Run-and-tumble particles with 1D Coulomb interaction: the active jellium model and the non-reciprocal self-gravitating gas

TL;DR

This paper extends the analysis of 1D run-and-tumble particles with Coulomb interactions by exploring their behavior in a harmonic trap and under non-reciprocal forces, revealing phase transitions and density shock phenomena.

Contribution

It introduces the active jellium model with harmonic confinement and analyzes a non-reciprocal interaction case, providing explicit stationary density expressions and identifying phase transitions.

Findings

Bounded support density in harmonic confinement

Transitions between different edge behaviors including shocks

Explicit stationary density with broken symmetry in non-reciprocal case

Abstract

Recently we studied $N$ run-and-tumble particles in one dimension - which switch with rate $\gamma$ between driving velocities $\pm v_0$ - interacting via the long range 1D Coulomb potential (also called rank interaction), both in the attractive and in the repulsive case, with and without a confining potential.

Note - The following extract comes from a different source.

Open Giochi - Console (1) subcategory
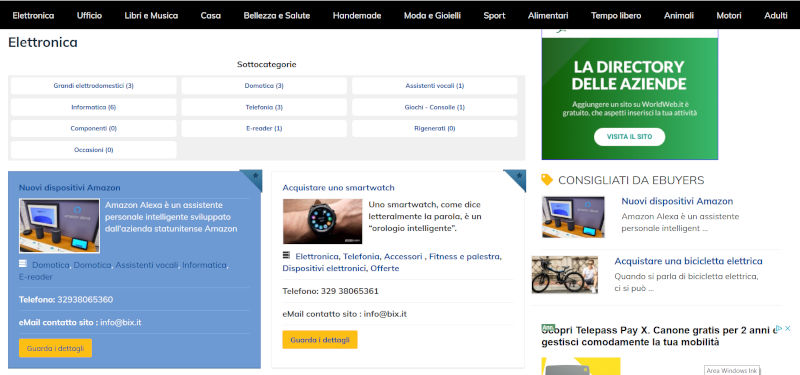The height and width of the screenshot is (375, 800). [x=434, y=107]
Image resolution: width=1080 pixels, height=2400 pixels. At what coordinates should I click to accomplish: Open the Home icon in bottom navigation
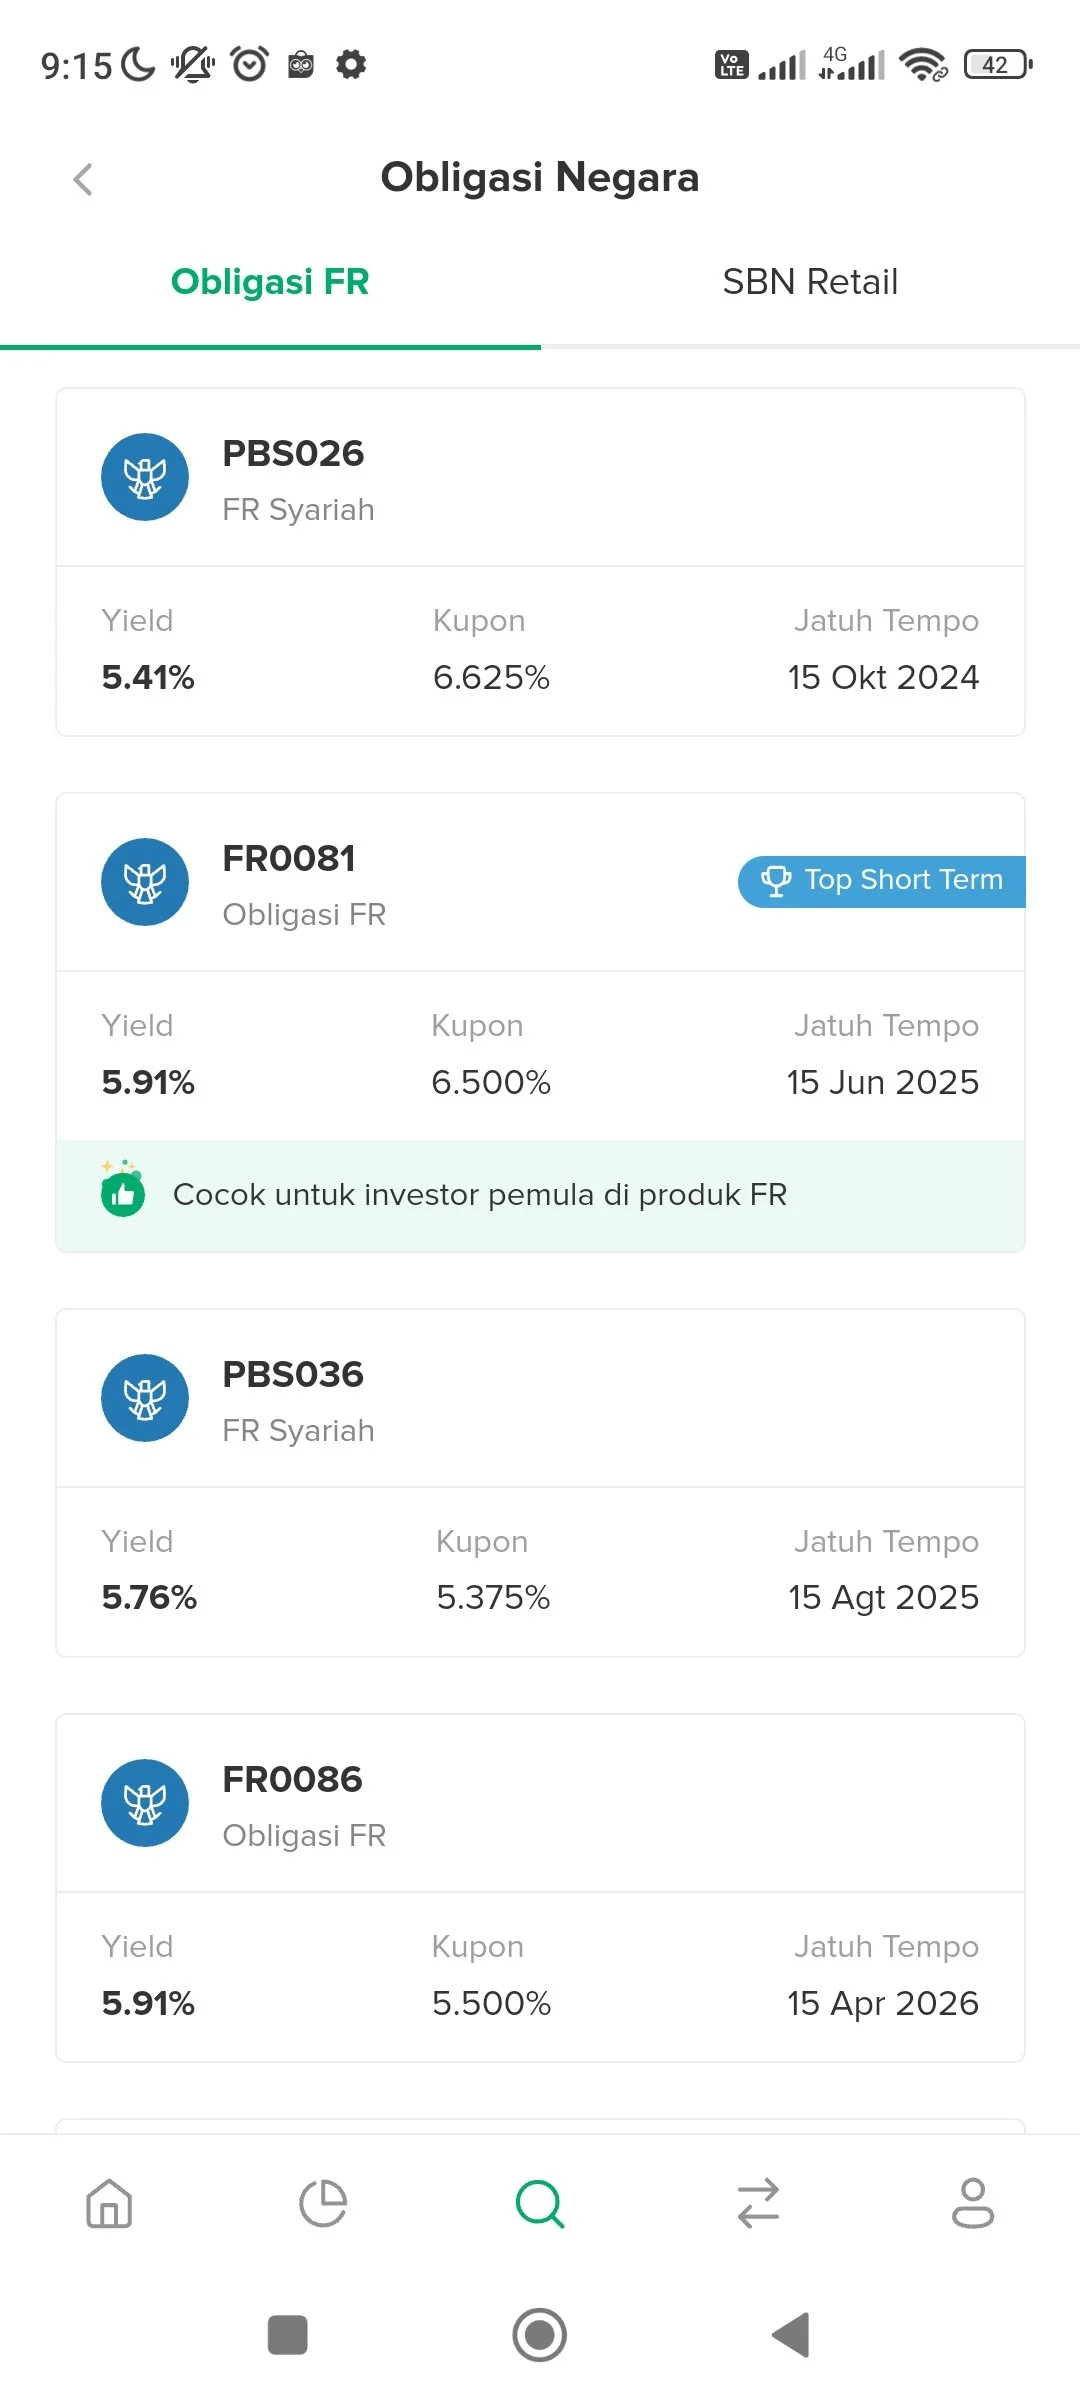point(109,2203)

We extend this study in two directions. First we consider the same system, but inside a harmonic confining potential, which we call "active jellium". We obtain a parametric representation of the particle density in the stationary state at large $N$, which we analyze in detail. Contrary to the linear potential, there is always a steady-state where the density has a bounded support. However, we find that the model still exhibits transitions between phases with different behaviors of the density at the edges, ranging from a continuous decay to a jump, or even a shock (i.e. a cluster of particles, which manifests as a delta peak in the density). Notably, the interactions forbid a divergent density at the edges, which may occur in the non-interacting case. In the second part, we consider a non-reciprocal version of the rank interaction: the $+$ particles (of velocity $+v_0$) are attracted towards the $-$ particles (of velocity $-v_0$) with a constant force $b/N$, while the $-$ particles are repelled by the $+$ particles with a force of same amplitude. In order for a stationary state to exist we add a linear confining potential. We derive an explicit expression for the stationary density at large $N$, which exhibits an explicit breaking of the mirror symmetry with respect to $x=0$. This again shows the existence of several phases, which differ by the presence or absence of a shock at $x=0$, with one phase even exhibiting a vanishing density on the whole region $x>0$. Our analytical results are complemented by numerical simulations for finite $N$.